Author: Matt Sheehan
The “adults in the room” of AI research are quietly pivoting away from pure LLMs. Here is the new stack—World Models, Causal AI, and Decision Engines—that will define the next phase of intelligence.
If you are reading this, you are likely suffering from the same affliction as the rest of us: AI fatigue. The constant noise, the doom-mongering about job losses, and the relentless over-promising of current tools leave many of us scratching our heads.
We have moved rapidly from task-based machine learning to the current explosion of Large Language Models (LLMs) and generative AI. We are in the midst of a perfect storm of hype and capital. Money will continue to pour into LLMs, improving chatbots and copilots.
But while the world focuses on text and image generation, the next, more consequential wave of AI is already forming.
I call this the Physical AI Revolution. Many signs point to 2026 as the year this momentum becomes undeniable, shifting our focus from AI that can write about the world to AI that can truly understand and act within it.
The Signal: The Founders Are Moving On
Why am I so confident that the “LLM-only” era is ceilinging out? Because the people who built the current era are telling us so by their actions.
This week provided a synchronized signal from the industry’s heaviest hitters:
- Yann LeCun, Meta’s Chief AI Scientist, was typically blunt in a recent internal memo. He argued that AI systems lacking grounded world models are destined to fail because they don’t understand cause and effect. Without a reliable internal model of reality, even the most eloquent LLM is essentially hallucinating plans that won’t survive contact with physics or economics.
- David Silver, the Google DeepMind pioneer behind AlphaGo, has left the company to found a new startup. His explicit bet is that LLMs alone won’t reach superintelligence. His new venture is focusing on systems that learn from experience and agency—the core tenets of Physical AI.

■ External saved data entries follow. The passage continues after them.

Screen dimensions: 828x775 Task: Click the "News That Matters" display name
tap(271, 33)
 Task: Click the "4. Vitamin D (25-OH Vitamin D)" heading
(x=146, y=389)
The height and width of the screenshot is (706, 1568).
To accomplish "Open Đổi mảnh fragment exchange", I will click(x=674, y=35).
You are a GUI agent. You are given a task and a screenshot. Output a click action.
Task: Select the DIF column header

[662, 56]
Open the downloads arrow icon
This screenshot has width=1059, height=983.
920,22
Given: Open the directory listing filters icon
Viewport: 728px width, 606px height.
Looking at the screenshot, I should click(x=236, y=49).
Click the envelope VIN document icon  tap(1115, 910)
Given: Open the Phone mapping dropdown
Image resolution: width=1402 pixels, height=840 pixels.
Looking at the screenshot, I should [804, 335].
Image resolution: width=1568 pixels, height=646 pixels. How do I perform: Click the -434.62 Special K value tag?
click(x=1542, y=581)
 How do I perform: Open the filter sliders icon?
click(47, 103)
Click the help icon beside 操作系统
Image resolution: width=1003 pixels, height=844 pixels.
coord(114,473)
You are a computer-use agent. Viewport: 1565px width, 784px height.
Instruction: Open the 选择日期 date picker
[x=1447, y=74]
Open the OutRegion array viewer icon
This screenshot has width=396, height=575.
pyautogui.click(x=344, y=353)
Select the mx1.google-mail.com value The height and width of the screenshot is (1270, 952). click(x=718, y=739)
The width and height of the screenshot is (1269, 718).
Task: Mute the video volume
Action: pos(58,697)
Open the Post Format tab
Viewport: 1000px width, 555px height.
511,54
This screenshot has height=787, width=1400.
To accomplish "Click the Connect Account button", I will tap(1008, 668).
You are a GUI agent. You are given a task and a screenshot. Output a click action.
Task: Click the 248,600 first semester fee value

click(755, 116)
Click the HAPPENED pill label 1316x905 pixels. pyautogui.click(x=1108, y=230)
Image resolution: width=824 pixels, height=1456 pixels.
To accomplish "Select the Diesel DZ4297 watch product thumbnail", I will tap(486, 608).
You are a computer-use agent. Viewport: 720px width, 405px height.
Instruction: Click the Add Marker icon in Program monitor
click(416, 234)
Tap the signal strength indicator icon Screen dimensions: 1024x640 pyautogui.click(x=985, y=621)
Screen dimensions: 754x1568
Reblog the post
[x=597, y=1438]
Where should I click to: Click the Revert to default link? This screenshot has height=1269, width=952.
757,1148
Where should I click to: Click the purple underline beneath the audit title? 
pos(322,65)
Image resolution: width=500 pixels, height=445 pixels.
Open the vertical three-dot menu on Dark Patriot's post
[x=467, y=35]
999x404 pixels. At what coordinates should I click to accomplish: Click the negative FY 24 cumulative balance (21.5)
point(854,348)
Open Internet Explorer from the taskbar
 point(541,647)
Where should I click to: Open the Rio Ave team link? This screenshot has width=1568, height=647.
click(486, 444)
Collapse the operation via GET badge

When the architects of modern AI start heading for the exit ramp off the generative hype highway, it’s time to pay attention.
Deconstructing Physical AI: The New Stack
LLMs are incredible pattern matchers. They are like librarians who have read every book ever written but have never stepped outside the library. They are the perfect interface layer for humans to access complex information.
But LLMs have a fundamental limitation: they can describe the world, but they cannot act within it.
To move from chatbots to true “decision engines”—systems that can anticipate, adapt, and predict—we need a new stack. Physical AI is composed of three core components designed to act as a “second brain” in the room.
1. World Models (The Simulation)
Traditional digital twins give humans a 3D picture to look at. World models give AI a 3D world to live in.
These are environments with physics, walls, and gravity where an AI agent can be dropped in to walk around, collide with obstacles, and learn safe routes. It’s the difference between watching a movie of a fire and running a simulation to see how that fire spreads under different wind conditions.
This isn’t far-off theory. Just this week, Robbyant open-sourced LingBot-World, a real-time, action-conditioned world model. Unlike passive video generation tools from OpenAI or Google, this model allows an agent to interact with the environment in real-time. It is a tangible step toward the “decision rehearsal” required for real-world AI.
2. Causal AI (The “Why”)
Once an AI has a world to navigate, it needs to understand consequences.
Traditional analytics tell you about correlations. Causal AI allows for counterfactual questions. It distinguishes signal from noise to answer the ultimate question: Which action truly caused the result?
While a world model helps an AI ask, “If I do X, what happens next?”, Causal AI helps it ask, “What if I had done Y instead?”
3. Agentic Decision Engines (The Closer)
When combined, these create causal world models that can simulate and explain. But we still need an actor.
Agentic Decision Engines are the “closers.” They consume the simulations from the world model and the reasoning from the causal AI to execute the optimal action. They don’t just recommend; they are designed to interact with control systems to close the loop.
Physical AI in Action: The Firefighting Example
To understand how these layers work together, forget about writing poems. Consider a high-stakes environment like fighting a fast-moving wildfire.
- The LLM Interface: A commander asks, “What’s our status?” The LLM summarizes incoming text reports.
- Step 1 – Live Data (The Input): Sensors, drones, and weather feeds update the reality.
- Step 2 – World Model (The Rehearsal): The system simulates how the fire might spread over the next 60 minutes under three different wind scenarios based on physical laws.
- Step 3 – Causal Analysis (The Reasoning): Causal models identify that fuel type and slope slope—not just wind speed—are the actual drivers of risk in a specific sector.
- Step 4 – Decision Engine (The Action): An agentic engine evaluates tactical options and recommends redeploying Crew A to a specific ridge line based on the simulated outcomes.
In this setting, World Models don’t replace real-time data—they amplify it by enabling decision rehearsal before committing lives and assets.
The Year of Decisions
We have spent the last three years teaching AI to write, code, and generate images. 2026 will be the year we finally teach it to work.
The momentum behind Physical AI is building not because of VC marketing hype, but because the current tools have hit a ceiling for operational use. The organizations that win in the next phase won’t just have the best chatbots; they will have the best ability to simulate the future and act on it.